The first new Piccadilly line trains have entered testing – and are due to start running in London in two years.
Transport for London bosses say the 94 new trains will transform one of the Tube’s busiest lines, increasing capacity by 10 per cent.
They will also be the first deep-level “walk through” trains on the Underground - and the first with air conditioning.
A new moquette seat pattern has been designed for the trains, named Holden in honour of Charles Holden, the London Underground architect between the 1920s and 1940s who changed the face of the capital with iconic stations such as Arnos Grove and Southgate.
TfL executives hope the Bakerloo line will be the next to get new trains – which are now considered a greater priority than upgrading the track and signalling system on the Piccadilly line to maximise the benefit of the new £1.5bn fleet.

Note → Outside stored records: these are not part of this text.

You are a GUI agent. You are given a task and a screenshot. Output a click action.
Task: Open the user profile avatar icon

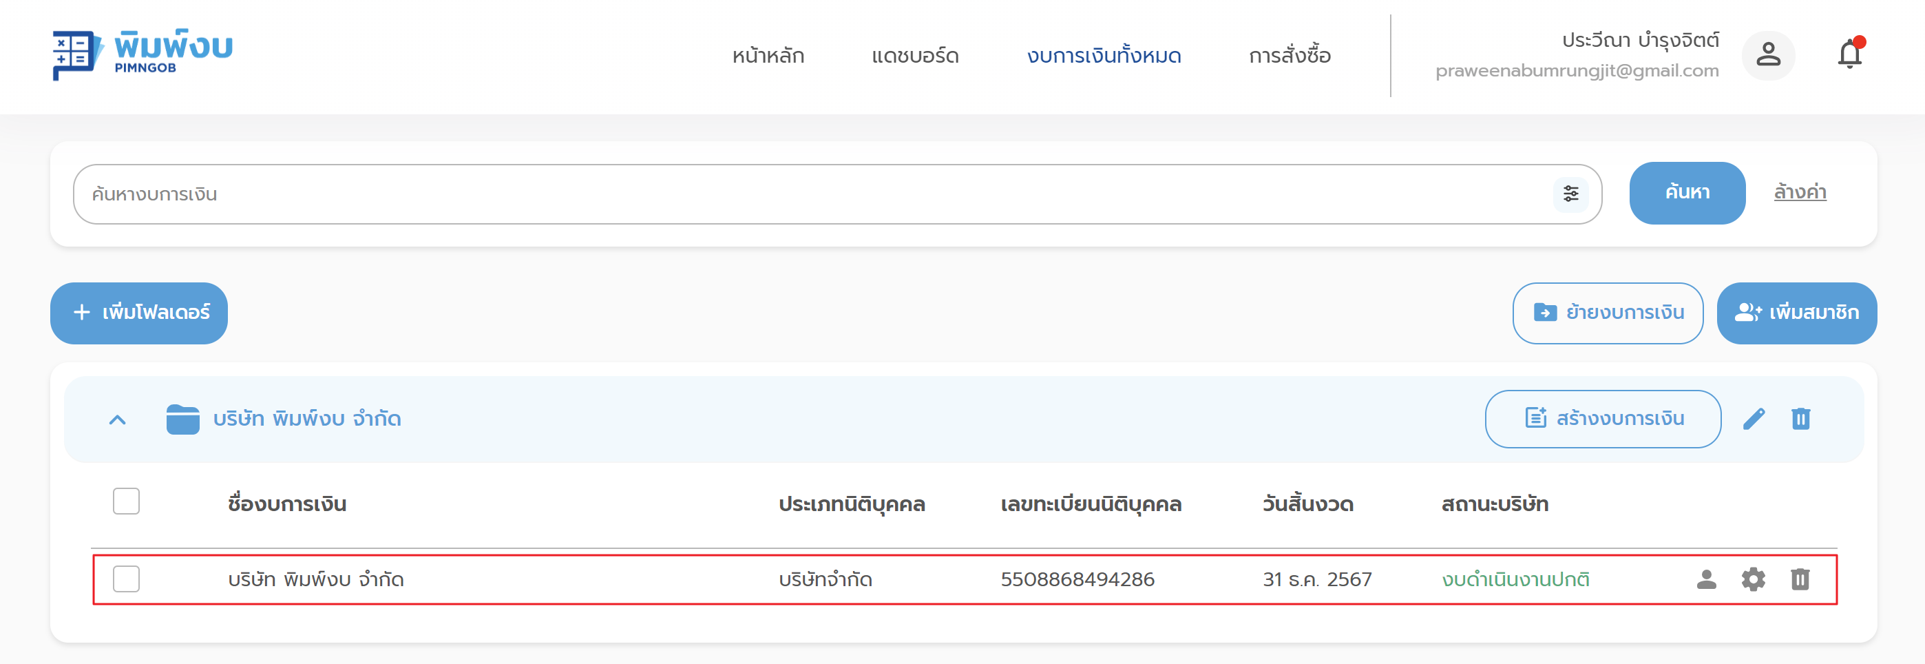pos(1767,55)
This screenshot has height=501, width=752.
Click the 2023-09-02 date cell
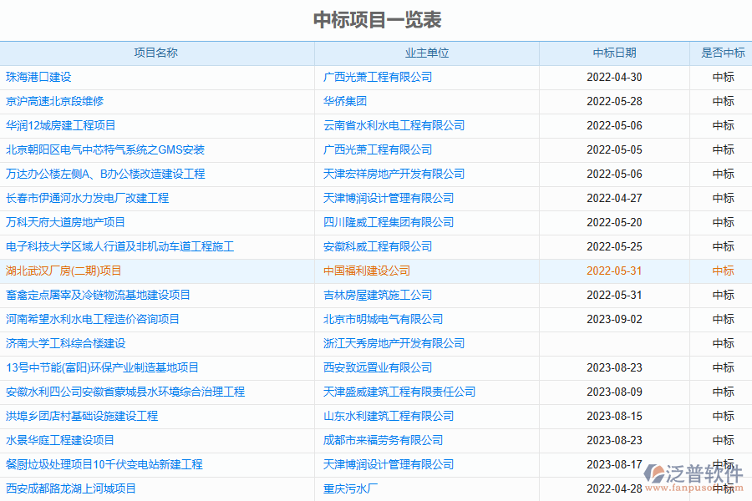click(614, 319)
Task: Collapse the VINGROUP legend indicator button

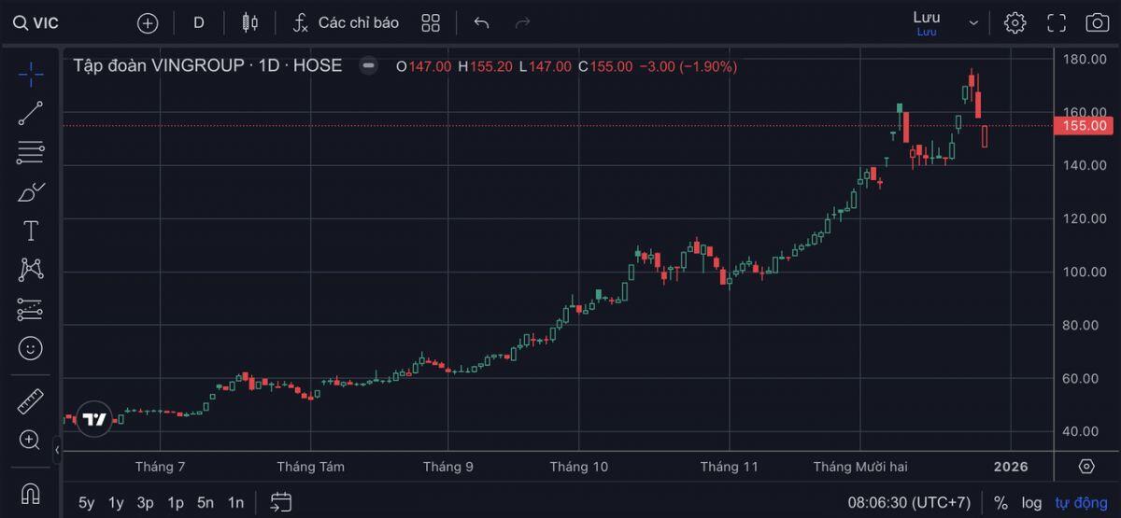Action: tap(369, 66)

Glynn Barton, chief operating officer for Transport for London, said the upgrade was delivering “leaner, greener trains for London”.
It is due to be completed by May 2026, when the last of the new trains is expected to enter service.

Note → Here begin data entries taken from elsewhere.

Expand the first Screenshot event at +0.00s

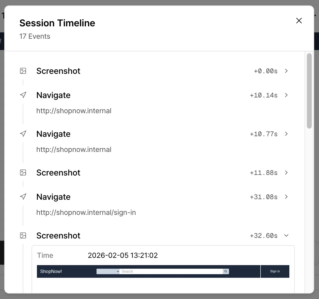click(x=286, y=71)
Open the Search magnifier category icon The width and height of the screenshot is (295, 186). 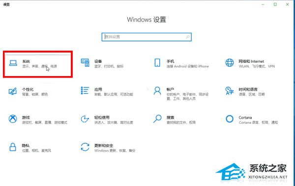[157, 119]
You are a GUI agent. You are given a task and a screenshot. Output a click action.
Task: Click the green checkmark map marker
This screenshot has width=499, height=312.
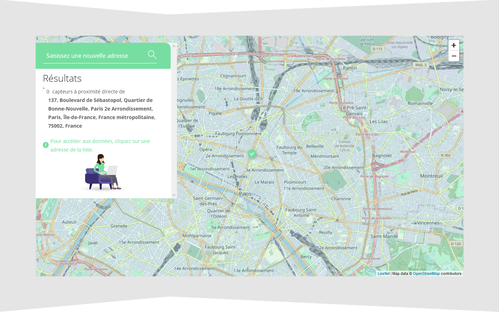[x=252, y=154]
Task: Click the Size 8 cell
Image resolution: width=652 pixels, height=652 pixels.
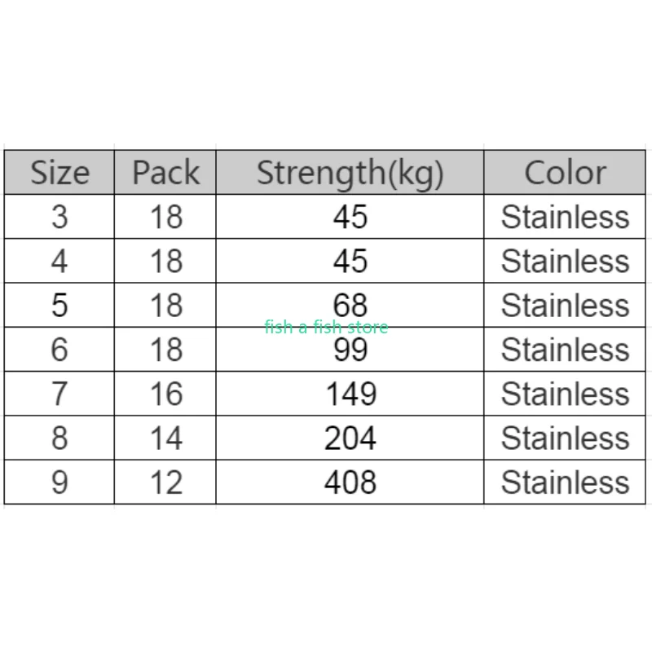Action: [x=59, y=438]
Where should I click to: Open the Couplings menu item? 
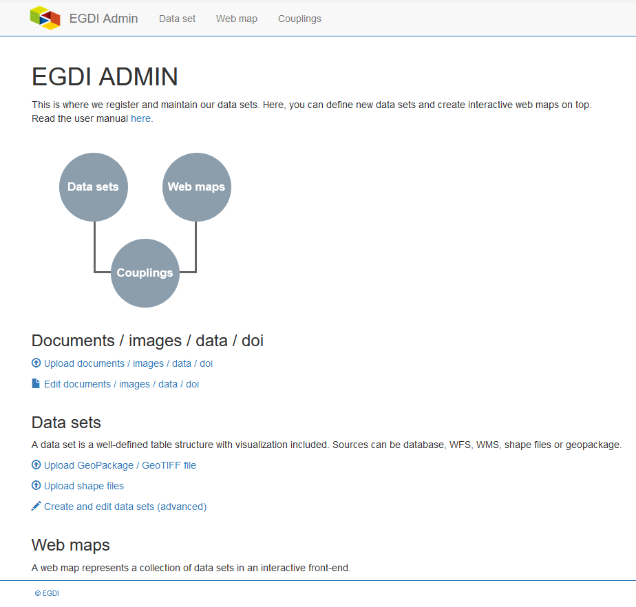click(299, 19)
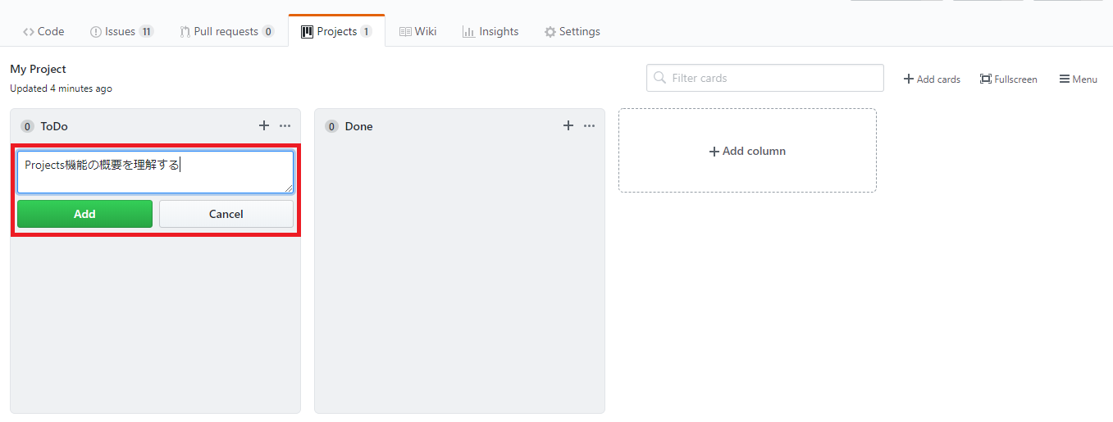The image size is (1113, 422).
Task: View the Insights tab
Action: 490,31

Mr Barton said: “The current Piccadilly line trains are at the end of their life. They have been around for nearly 50 years. It’s time to replace them.”
He declined to name a launch date. “We have got to make sure they are absolutely fit for purpose before we allow passengers on, but testing is going brilliantly,” he said.
The new trains will have nine carriages, rather than six at present - with some carriages longer than others. The doors will be wider to allow easier boarding and exiting.
The new trains will have a notional capacity of 1,042 passengers - about 10 per cent more than the 1973 stock, of which there are 86 trains.
But the difference in the train geometry requires TfL to "shave" some station platforms to create more space and prevent collisions.
New signalling on the line - which is used by more than one in 10 Tube passengers - would allow up to 36 trains an hour at peak times. At present, there are 24 trains an hour. The new trains will initially run at up to 27 an hour.
Stuart Harvey, chief capital officer at TfL, said: “We need to re-signal the Piccadilly line. A, because it’s coming up to be life-expired, and also to bring in latest digital signalling technology, so we can get trains closer together and run a greater service.”
New signalling would require more trains. TfL has an option to order a further 18 Piccadilly line trains from Siemens – and also wants it to build a fleet of new Bakerloo line trains, but needs Government funding guarantees before it can place an order.
The trains on the Bakerloo line are up to 51 years old. Asked if he was forced to choose between new trains on the Bakerloo and new signalling on the Piccadilly, Mr Harvey said: “That is a difficult question, but we desperately need funding for Bakerloo line trains.
“They’re as old as the existing Piccadilly line trains. We have to replace them – otherwise it’s going to be an uphill struggle to continue to maintain them. They’re not a ‘nice to have’. They’re essential.”
TfL's immediate request is for £500m from the Government to pay for major projects in 2024/25.
Asked whether there was a risk to the new Piccadilly line trains if this was not received, Mr Harvey said: “It’s not impossible but it’s too early to say.”
If the new Bakerloo line trains are to be built at Goole, TfL needs to place an order by 2026 – and also have infrastructure such as a new Bakerloo line depot in progress by then.
Sambit Banerjee, joint chief executive of Siemens Mobility, said about 60 per cent of the Piccadilly line trains would be built in Goole and the remainder in Vienna, Austria. He said the new trains had a shelf life of at least 25 years.
He said: “We will test-run this train for another six or seven months. We will bring the first train to London in the summer of 2024, and then in 2025 TfL will start the passenger service.”
He added: “We have put a lot of engineering effort into making the passenger journey more comfortable. These are articulated trains, so passengers can spread across the train – there is no overcrowding at any point.
“The seats are very comfortable. The height is greater. The doors are wider, and that helps for easy access. We think that Londoners will enjoy [them].
“Then there is the ‘icing on the cake’ – the first air-cooled train for London Underground. We really hope that this makes Londoners feel happy.”